#' External Validation of logistic prediction models in
#' multiply imputed datasets
#'
#' \code{mivalext_lr} External validation of logistic prediction models
#'
#' @param data.val Data frame with stacked multiply imputed validation datasets.
#' The original dataset that contains missing values must be excluded from the
#' dataset. The imputed datasets must be distinguished by an imputation variable,
#' specified under impvar, and starting by 1.
#' @param data.orig A single data frame containing the original dataset
#' that was used to develop the model. Used to estimate the original regression
#' coefficients in case lp.orig is not provided.
#' @param nimp A numerical scalar. Number of imputed datasets. Default is 5.
#' @param impvar A character vector. Name of the variable that distinguishes the
#' imputed datasets.
#' @param formula A formula object to specify the model as normally used by glm.
#' @param lp.orig Numeric vector of the original coefficient values that are
#' externally validated.
#' @param cal.plot If TRUE a calibration plot is generated. Default is FALSE.
#' @param plot.indiv This argument is deprecated; please use plot.method instead.
#' @param val.check logical vector. If TRUE the names of the predictors of the LP
#' are provided and can be used as information for the order of the coefficient
#' values as input for lp.orig. If FALSE (default) validation procedure is executed
#' with coefficient values fitted in the order as used under lp.orig.
#' @param g A numerical scalar. Number of groups for the Hosmer and
#' Lemeshow test. Default is 10.
#' @param groups_cal A numerical scalar. Number of groups used on the calibration plot.
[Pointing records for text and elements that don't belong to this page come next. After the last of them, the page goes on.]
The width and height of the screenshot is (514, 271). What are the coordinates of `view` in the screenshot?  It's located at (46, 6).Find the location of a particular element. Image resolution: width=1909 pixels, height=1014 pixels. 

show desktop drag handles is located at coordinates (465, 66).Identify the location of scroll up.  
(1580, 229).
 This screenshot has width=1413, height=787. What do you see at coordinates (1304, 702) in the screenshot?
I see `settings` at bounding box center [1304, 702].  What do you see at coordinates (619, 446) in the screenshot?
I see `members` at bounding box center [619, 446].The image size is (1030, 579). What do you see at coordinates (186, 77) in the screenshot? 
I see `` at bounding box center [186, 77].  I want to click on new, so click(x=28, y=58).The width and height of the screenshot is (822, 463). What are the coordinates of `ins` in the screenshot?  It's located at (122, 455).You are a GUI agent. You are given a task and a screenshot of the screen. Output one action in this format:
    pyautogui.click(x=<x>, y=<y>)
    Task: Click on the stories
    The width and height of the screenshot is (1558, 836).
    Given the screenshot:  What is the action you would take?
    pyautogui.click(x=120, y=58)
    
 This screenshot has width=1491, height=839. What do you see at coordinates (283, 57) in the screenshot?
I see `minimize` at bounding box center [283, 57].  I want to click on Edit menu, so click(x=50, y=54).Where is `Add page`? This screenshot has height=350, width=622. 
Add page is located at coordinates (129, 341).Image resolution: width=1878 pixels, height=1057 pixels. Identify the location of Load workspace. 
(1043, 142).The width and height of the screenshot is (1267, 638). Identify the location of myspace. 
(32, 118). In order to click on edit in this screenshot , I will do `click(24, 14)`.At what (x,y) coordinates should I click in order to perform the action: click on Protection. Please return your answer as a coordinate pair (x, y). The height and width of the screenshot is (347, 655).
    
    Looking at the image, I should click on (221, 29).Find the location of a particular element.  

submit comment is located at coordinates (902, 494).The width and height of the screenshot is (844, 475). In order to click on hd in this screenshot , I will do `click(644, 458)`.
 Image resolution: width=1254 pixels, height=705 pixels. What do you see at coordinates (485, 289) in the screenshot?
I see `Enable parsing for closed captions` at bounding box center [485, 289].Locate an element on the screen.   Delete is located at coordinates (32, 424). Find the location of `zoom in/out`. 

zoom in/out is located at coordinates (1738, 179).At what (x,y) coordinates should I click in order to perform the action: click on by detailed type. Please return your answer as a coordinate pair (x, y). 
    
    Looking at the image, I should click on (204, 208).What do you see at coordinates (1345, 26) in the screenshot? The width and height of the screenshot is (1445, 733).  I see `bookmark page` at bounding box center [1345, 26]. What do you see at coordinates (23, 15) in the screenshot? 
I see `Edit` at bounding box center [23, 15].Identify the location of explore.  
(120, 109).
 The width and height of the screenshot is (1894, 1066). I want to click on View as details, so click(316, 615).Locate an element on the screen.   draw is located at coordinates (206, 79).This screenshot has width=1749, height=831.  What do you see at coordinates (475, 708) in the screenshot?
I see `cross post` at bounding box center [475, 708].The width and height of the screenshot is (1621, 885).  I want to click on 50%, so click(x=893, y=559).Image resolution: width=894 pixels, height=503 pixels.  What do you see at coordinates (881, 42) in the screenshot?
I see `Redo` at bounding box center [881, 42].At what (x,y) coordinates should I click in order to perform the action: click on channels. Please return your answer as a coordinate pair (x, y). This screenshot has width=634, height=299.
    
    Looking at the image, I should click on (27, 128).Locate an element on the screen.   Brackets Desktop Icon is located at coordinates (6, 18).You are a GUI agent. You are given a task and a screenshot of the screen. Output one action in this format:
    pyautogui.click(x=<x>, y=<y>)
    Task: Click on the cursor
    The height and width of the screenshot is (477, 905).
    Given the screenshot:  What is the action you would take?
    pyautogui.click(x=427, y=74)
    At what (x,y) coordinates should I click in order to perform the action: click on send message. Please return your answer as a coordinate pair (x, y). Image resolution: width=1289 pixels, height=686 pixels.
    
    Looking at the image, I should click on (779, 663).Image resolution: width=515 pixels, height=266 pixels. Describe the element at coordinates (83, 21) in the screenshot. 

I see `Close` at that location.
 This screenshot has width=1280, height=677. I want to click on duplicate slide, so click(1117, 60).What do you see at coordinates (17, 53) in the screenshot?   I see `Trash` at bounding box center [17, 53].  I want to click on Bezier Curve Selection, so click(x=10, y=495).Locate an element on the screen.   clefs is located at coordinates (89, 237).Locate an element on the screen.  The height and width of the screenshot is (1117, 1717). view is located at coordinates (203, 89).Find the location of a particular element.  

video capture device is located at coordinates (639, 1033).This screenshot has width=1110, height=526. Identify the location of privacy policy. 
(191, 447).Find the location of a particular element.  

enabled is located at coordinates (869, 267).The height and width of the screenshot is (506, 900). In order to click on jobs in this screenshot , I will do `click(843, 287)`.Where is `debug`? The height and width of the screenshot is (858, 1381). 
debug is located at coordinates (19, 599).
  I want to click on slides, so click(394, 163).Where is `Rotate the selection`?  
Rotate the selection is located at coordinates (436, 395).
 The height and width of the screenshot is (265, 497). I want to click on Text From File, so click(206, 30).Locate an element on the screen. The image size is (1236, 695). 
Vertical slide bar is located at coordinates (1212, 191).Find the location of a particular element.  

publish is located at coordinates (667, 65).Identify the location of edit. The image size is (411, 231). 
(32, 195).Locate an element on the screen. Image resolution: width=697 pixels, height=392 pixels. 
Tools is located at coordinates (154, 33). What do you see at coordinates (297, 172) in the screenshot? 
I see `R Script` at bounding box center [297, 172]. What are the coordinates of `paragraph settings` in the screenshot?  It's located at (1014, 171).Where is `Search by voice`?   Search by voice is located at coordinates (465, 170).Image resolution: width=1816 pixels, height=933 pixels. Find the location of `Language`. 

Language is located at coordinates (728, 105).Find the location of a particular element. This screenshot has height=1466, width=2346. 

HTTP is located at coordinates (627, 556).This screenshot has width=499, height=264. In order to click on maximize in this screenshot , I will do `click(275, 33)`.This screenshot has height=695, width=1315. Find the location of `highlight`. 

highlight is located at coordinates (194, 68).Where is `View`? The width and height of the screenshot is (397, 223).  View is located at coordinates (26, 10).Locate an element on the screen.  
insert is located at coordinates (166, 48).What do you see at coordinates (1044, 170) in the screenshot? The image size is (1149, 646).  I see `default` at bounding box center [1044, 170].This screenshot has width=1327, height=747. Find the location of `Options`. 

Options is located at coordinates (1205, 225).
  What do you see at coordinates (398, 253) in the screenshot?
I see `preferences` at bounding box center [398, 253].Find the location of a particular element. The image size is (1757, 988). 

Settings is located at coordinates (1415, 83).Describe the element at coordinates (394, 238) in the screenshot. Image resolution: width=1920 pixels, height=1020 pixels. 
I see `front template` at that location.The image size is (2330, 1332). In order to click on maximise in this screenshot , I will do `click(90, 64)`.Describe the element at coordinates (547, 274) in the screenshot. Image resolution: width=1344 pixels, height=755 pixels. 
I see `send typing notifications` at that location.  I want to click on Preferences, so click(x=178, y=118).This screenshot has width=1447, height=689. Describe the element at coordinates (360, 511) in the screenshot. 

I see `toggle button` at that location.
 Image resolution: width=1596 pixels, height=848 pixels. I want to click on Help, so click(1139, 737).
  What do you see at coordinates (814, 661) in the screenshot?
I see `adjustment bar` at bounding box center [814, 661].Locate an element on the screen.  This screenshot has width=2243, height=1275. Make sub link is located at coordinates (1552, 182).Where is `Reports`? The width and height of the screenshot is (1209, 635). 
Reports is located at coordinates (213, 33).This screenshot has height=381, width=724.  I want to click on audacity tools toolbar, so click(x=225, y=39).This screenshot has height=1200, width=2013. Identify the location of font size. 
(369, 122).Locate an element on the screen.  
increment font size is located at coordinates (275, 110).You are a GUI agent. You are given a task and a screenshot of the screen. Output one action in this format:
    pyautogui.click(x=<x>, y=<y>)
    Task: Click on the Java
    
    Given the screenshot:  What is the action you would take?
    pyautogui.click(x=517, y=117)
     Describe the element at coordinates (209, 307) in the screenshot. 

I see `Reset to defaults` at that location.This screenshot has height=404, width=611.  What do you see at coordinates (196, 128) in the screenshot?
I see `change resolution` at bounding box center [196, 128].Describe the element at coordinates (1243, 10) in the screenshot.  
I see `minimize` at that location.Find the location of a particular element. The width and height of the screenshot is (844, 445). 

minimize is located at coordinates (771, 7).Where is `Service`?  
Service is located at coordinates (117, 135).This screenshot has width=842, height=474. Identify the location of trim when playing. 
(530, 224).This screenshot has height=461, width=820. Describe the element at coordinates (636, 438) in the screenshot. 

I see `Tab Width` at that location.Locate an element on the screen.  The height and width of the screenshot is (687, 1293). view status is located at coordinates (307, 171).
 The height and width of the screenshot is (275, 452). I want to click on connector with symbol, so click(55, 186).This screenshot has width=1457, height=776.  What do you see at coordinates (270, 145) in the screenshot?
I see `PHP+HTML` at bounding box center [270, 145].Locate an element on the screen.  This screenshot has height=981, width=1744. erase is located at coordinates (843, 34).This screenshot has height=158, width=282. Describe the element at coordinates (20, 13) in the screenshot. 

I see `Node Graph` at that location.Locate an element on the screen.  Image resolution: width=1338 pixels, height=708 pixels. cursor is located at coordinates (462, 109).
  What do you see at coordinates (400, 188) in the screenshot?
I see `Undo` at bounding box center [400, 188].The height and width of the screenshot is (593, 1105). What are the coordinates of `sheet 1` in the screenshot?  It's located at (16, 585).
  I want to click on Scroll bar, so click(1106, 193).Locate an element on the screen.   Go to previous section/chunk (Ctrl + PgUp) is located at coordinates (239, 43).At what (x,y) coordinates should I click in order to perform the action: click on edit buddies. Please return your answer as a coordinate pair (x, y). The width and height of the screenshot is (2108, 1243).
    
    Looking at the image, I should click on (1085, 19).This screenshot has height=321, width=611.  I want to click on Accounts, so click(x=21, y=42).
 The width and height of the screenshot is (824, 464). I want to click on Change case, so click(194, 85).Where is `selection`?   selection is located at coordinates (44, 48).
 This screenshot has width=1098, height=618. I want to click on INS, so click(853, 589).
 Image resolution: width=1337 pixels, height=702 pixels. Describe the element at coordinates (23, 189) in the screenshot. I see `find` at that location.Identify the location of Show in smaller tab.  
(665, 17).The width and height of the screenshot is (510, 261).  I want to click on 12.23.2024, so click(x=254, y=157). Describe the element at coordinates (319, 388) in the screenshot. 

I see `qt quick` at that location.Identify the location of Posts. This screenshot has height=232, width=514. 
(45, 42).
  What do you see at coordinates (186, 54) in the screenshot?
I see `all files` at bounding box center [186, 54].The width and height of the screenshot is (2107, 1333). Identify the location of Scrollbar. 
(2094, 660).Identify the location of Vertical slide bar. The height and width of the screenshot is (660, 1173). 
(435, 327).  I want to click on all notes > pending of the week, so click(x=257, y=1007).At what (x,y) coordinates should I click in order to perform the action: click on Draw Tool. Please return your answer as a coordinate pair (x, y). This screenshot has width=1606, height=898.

#' Default is 10. If the range of predicted probabilities is low, less than 10 groups
#' can be chosen.
#' @param plot.method If "mean" one calibration plot is generated, first taking the
#' mean of the linear predictor values across the multiply imputed datasets (default), if
#' "individual" the calibration plot in each imputed dataset is plotted,
#' if "overlay" calibration plots from each imputed datasets are plotted in one figure.
#'
#' @details The following information of the externally validated model is provided:
#' \code{calibrate} with information of \code{pooled_int} and \code{pooled_slope} that is
#' the pooled linear predictor (LP), after the LP is freely estimated in each external imputed
#' dataset \code{Outcome ~ a + LP} (provides information about miscalibration in intercept
#' and slope), \code{pooled_offset_int} as \code{Outcome ~ a + offset(LP)} and
#' \code{pooled_offset_slope} as \code{Outcome ~ a + LP + offset(LP)} with information
#' about miscalibration in intercept and slope separately by using an offset procedure
#' (see Steyerberg, p. 300), \code{coef_pooled} with the pooled coefficients when the model
#' is freely estimated in imputed datasets, \code{ROC} pooled ROC curve (back transformed
#' after pooling log transformed ROC curves), \code{R2} pooled Nagelkerke R-Square value
#' (back transformed after pooling Fisher transformed values), \code{HLtest} pooled Hosmer
#' and Lemeshow Test (using function \code{pool_D2}). In addition information is provided about
#' \code{nimp}, \code{impvar}, \code{formula}, \code{val_ckeck}, \code{g} and \code{coef_check}.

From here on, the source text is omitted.